### What you have to do
Would you retype the line that contains "1035x498 pixels." and all lines following it to the end of the entries below, exactly and without pictures?

===== Information =====

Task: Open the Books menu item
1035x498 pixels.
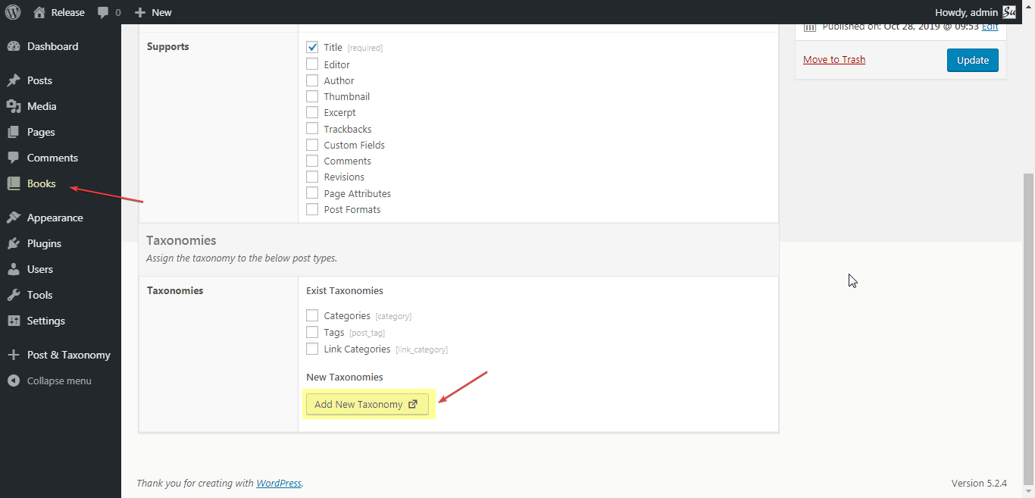Action: coord(41,183)
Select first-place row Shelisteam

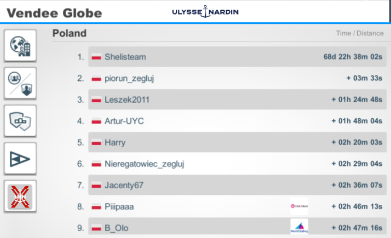pos(237,57)
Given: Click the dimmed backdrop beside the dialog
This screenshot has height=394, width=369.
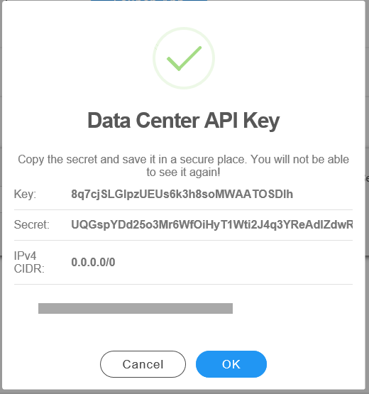Looking at the screenshot, I should [368, 101].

=====

### Written solution
1035x498 pixels.
Action: coord(41,183)
Select first-place row Shelisteam

pos(237,57)
Given: Click the dimmed backdrop beside the dialog
This screenshot has height=394, width=369.
Looking at the screenshot, I should [368, 101].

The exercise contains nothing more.